• Task goal:
Reproduce all of the records below verbatim, keeping every line unchanged and in its original order.

• Dataset records:
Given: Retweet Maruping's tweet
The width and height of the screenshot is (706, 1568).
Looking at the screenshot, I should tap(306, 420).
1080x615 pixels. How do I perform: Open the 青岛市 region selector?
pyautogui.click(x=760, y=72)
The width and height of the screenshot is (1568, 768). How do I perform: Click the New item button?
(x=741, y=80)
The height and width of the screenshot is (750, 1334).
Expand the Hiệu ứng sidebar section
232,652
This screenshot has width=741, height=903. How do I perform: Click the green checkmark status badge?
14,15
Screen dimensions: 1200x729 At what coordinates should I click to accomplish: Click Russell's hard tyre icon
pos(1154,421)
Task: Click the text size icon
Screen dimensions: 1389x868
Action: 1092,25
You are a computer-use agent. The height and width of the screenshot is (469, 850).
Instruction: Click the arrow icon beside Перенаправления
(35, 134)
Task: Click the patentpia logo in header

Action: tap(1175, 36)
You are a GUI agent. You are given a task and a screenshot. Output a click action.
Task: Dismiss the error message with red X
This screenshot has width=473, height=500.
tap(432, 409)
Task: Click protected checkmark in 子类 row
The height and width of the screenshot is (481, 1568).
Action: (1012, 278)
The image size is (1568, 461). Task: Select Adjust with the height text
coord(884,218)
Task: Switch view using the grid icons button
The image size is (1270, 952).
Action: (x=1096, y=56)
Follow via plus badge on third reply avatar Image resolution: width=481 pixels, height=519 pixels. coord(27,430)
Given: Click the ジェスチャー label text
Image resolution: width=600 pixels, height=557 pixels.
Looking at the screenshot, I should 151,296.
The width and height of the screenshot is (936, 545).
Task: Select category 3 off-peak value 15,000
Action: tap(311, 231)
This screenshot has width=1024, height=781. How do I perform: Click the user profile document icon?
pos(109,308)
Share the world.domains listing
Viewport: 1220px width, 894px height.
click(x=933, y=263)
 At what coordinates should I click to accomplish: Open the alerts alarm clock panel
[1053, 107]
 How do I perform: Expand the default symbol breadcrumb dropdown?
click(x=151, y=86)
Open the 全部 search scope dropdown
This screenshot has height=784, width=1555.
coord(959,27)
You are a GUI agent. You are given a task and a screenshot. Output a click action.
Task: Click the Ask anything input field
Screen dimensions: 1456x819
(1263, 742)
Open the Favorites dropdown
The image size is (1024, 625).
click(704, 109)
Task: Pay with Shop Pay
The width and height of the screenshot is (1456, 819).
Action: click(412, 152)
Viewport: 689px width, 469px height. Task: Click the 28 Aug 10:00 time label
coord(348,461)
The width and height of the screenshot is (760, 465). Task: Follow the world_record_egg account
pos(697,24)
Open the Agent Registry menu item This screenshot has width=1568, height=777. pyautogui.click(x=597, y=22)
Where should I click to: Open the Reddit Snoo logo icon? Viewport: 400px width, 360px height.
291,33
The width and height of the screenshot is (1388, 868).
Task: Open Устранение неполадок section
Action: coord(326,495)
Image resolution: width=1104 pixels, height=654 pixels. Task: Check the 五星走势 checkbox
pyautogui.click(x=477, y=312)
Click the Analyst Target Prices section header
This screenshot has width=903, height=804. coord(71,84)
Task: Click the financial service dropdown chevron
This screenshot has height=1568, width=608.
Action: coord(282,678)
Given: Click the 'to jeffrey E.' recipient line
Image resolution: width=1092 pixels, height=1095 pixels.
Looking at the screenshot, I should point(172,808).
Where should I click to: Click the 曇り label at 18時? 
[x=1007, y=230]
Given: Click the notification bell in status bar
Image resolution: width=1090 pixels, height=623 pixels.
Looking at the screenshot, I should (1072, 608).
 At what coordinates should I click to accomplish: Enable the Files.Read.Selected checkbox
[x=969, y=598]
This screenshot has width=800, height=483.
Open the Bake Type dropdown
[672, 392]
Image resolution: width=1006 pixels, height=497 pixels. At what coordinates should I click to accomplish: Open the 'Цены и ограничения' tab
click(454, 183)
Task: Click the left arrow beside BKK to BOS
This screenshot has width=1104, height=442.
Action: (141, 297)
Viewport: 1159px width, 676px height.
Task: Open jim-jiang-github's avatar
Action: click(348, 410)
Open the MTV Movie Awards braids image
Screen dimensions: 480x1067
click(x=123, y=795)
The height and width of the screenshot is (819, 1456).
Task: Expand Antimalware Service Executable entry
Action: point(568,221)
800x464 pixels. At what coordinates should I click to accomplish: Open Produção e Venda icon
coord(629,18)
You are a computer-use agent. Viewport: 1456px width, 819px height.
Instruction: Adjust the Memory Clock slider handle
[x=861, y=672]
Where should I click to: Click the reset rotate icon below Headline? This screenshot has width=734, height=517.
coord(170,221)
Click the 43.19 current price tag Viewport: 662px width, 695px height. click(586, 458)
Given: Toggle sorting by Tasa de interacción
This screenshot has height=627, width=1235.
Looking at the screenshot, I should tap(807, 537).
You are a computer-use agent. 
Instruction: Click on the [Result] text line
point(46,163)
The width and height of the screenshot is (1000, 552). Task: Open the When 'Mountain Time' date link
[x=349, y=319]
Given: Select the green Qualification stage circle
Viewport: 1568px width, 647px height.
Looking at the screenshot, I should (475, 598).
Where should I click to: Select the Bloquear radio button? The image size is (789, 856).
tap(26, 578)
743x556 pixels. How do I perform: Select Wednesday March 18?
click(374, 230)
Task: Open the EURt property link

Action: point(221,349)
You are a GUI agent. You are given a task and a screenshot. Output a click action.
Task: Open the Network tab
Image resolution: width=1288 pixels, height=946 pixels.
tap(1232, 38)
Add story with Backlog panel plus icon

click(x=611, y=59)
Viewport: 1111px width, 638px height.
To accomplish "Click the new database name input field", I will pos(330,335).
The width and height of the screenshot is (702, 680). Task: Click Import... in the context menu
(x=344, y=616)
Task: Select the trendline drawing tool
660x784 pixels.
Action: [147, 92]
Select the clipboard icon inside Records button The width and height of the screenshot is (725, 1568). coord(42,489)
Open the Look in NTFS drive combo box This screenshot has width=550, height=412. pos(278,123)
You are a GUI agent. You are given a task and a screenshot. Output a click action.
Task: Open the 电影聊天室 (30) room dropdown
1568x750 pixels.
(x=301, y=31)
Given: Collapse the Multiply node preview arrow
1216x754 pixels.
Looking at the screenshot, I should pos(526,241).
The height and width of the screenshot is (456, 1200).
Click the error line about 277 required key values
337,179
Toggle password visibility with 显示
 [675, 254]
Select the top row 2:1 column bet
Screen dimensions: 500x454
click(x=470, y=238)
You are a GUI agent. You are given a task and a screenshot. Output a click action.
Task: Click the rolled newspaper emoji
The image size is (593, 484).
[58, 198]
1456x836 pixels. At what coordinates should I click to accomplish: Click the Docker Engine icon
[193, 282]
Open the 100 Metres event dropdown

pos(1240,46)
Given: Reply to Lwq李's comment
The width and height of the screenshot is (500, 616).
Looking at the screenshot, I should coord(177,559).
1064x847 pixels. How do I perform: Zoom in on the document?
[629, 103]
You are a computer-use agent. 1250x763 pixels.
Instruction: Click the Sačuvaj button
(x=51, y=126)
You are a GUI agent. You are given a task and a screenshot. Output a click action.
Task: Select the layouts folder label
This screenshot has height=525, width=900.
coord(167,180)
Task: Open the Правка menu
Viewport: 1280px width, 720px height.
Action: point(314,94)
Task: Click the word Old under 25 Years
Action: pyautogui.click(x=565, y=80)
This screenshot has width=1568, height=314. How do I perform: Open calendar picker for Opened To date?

• Output for this task:
Given: Retweet Maruping's tweet
The width and height of the screenshot is (706, 1568).
Looking at the screenshot, I should tap(306, 420).
1080x615 pixels. How do I perform: Open the 青岛市 region selector?
pyautogui.click(x=760, y=72)
The width and height of the screenshot is (1568, 768). How do I perform: Click the New item button?
(x=741, y=80)
The height and width of the screenshot is (750, 1334).
Expand the Hiệu ứng sidebar section
232,652
This screenshot has width=741, height=903. How do I perform: Click the green checkmark status badge?
14,15
Screen dimensions: 1200x729 At what coordinates should I click to accomplish: Click Russell's hard tyre icon
pos(1154,421)
Task: Click the text size icon
Screen dimensions: 1389x868
Action: 1092,25
You are a computer-use agent. The height and width of the screenshot is (469, 850).
Instruction: Click the arrow icon beside Перенаправления
(35, 134)
Task: Click the patentpia logo in header

Action: tap(1175, 36)
You are a GUI agent. You are given a task and a screenshot. Output a click action.
Task: Dismiss the error message with red X
This screenshot has width=473, height=500.
tap(432, 409)
Task: Click protected checkmark in 子类 row
The height and width of the screenshot is (481, 1568).
Action: (1012, 278)
The image size is (1568, 461). Task: Select Adjust with the height text
coord(884,218)
Task: Switch view using the grid icons button
The image size is (1270, 952).
Action: (x=1096, y=56)
Follow via plus badge on third reply avatar Image resolution: width=481 pixels, height=519 pixels. coord(27,430)
Given: Click the ジェスチャー label text
Image resolution: width=600 pixels, height=557 pixels.
Looking at the screenshot, I should 151,296.
The width and height of the screenshot is (936, 545).
Task: Select category 3 off-peak value 15,000
Action: tap(311, 231)
This screenshot has width=1024, height=781. How do I perform: Click the user profile document icon?
pos(109,308)
Share the world.domains listing
Viewport: 1220px width, 894px height.
click(x=933, y=263)
 At what coordinates should I click to accomplish: Open the alerts alarm clock panel
[1053, 107]
 How do I perform: Expand the default symbol breadcrumb dropdown?
click(x=151, y=86)
Open the 全部 search scope dropdown
This screenshot has height=784, width=1555.
coord(959,27)
You are a GUI agent. You are given a task and a screenshot. Output a click action.
Task: Click the Ask anything input field
Screen dimensions: 1456x819
(1263, 742)
Open the Favorites dropdown
The image size is (1024, 625).
click(704, 109)
Task: Pay with Shop Pay
The width and height of the screenshot is (1456, 819).
Action: click(412, 152)
Viewport: 689px width, 469px height. Task: Click the 28 Aug 10:00 time label
coord(348,461)
The width and height of the screenshot is (760, 465). Task: Follow the world_record_egg account
pos(697,24)
Open the Agent Registry menu item This screenshot has width=1568, height=777. pyautogui.click(x=597, y=22)
Where should I click to: Open the Reddit Snoo logo icon? Viewport: 400px width, 360px height.
291,33
The width and height of the screenshot is (1388, 868).
Task: Open Устранение неполадок section
Action: coord(326,495)
Image resolution: width=1104 pixels, height=654 pixels. Task: Check the 五星走势 checkbox
pyautogui.click(x=477, y=312)
Click the Analyst Target Prices section header
This screenshot has width=903, height=804. coord(71,84)
Task: Click the financial service dropdown chevron
This screenshot has height=1568, width=608.
Action: coord(282,678)
Given: Click the 'to jeffrey E.' recipient line
Image resolution: width=1092 pixels, height=1095 pixels.
Looking at the screenshot, I should point(172,808).
Where should I click to: Click the 曇り label at 18時? 
[x=1007, y=230]
Given: Click the notification bell in status bar
Image resolution: width=1090 pixels, height=623 pixels.
Looking at the screenshot, I should (1072, 608).
 At what coordinates should I click to accomplish: Enable the Files.Read.Selected checkbox
[x=969, y=598]
This screenshot has width=800, height=483.
Open the Bake Type dropdown
[672, 392]
Image resolution: width=1006 pixels, height=497 pixels. At what coordinates should I click to accomplish: Open the 'Цены и ограничения' tab
click(454, 183)
Task: Click the left arrow beside BKK to BOS
This screenshot has width=1104, height=442.
Action: (141, 297)
Viewport: 1159px width, 676px height.
Task: Open jim-jiang-github's avatar
Action: click(348, 410)
Open the MTV Movie Awards braids image
Screen dimensions: 480x1067
click(x=123, y=795)
The height and width of the screenshot is (819, 1456).
Task: Expand Antimalware Service Executable entry
Action: point(568,221)
800x464 pixels. At what coordinates should I click to accomplish: Open Produção e Venda icon
coord(629,18)
You are a computer-use agent. Viewport: 1456px width, 819px height.
Instruction: Adjust the Memory Clock slider handle
[x=861, y=672]
Where should I click to: Click the reset rotate icon below Headline? This screenshot has width=734, height=517.
coord(170,221)
Click the 43.19 current price tag Viewport: 662px width, 695px height. click(586, 458)
Given: Toggle sorting by Tasa de interacción
This screenshot has height=627, width=1235.
Looking at the screenshot, I should tap(807, 537).
You are a computer-use agent. 
Instruction: Click on the [Result] text line
point(46,163)
The width and height of the screenshot is (1000, 552). Task: Open the When 'Mountain Time' date link
[x=349, y=319]
Given: Select the green Qualification stage circle
Viewport: 1568px width, 647px height.
Looking at the screenshot, I should (475, 598).
Where should I click to: Select the Bloquear radio button? The image size is (789, 856).
tap(26, 578)
743x556 pixels. How do I perform: Select Wednesday March 18?
click(374, 230)
Task: Open the EURt property link

Action: point(221,349)
You are a GUI agent. You are given a task and a screenshot. Output a click action.
Task: Open the Network tab
Image resolution: width=1288 pixels, height=946 pixels.
tap(1232, 38)
Add story with Backlog panel plus icon

click(x=611, y=59)
Viewport: 1111px width, 638px height.
To accomplish "Click the new database name input field", I will pos(330,335).
The width and height of the screenshot is (702, 680). Task: Click Import... in the context menu
(x=344, y=616)
Task: Select the trendline drawing tool
660x784 pixels.
Action: [147, 92]
Select the clipboard icon inside Records button The width and height of the screenshot is (725, 1568). coord(42,489)
Open the Look in NTFS drive combo box This screenshot has width=550, height=412. pos(278,123)
You are a GUI agent. You are given a task and a screenshot. Output a click action.
Task: Open the 电影聊天室 (30) room dropdown
1568x750 pixels.
(x=301, y=31)
Given: Collapse the Multiply node preview arrow
1216x754 pixels.
Looking at the screenshot, I should pos(526,241).
The height and width of the screenshot is (456, 1200).
Click the error line about 277 required key values
337,179
Toggle password visibility with 显示
 [675, 254]
Select the top row 2:1 column bet
Screen dimensions: 500x454
click(x=470, y=238)
You are a GUI agent. You are given a task and a screenshot. Output a click action.
Task: Click the rolled newspaper emoji
The image size is (593, 484).
[58, 198]
1456x836 pixels. At what coordinates should I click to accomplish: Click the Docker Engine icon
[193, 282]
Open the 100 Metres event dropdown

pos(1240,46)
Given: Reply to Lwq李's comment
The width and height of the screenshot is (500, 616).
Looking at the screenshot, I should coord(177,559).
1064x847 pixels. How do I perform: Zoom in on the document?
[629, 103]
You are a computer-use agent. 1250x763 pixels.
Instruction: Click the Sačuvaj button
(x=51, y=126)
You are a GUI agent. You are given a task and a screenshot. Output a click action.
Task: Select the layouts folder label
This screenshot has height=525, width=900.
coord(167,180)
Task: Open the Правка menu
Viewport: 1280px width, 720px height.
Action: point(314,94)
Task: Click the word Old under 25 Years
Action: pyautogui.click(x=565, y=80)
This screenshot has width=1568, height=314. How do I perform: Open calendar picker for Opened To date?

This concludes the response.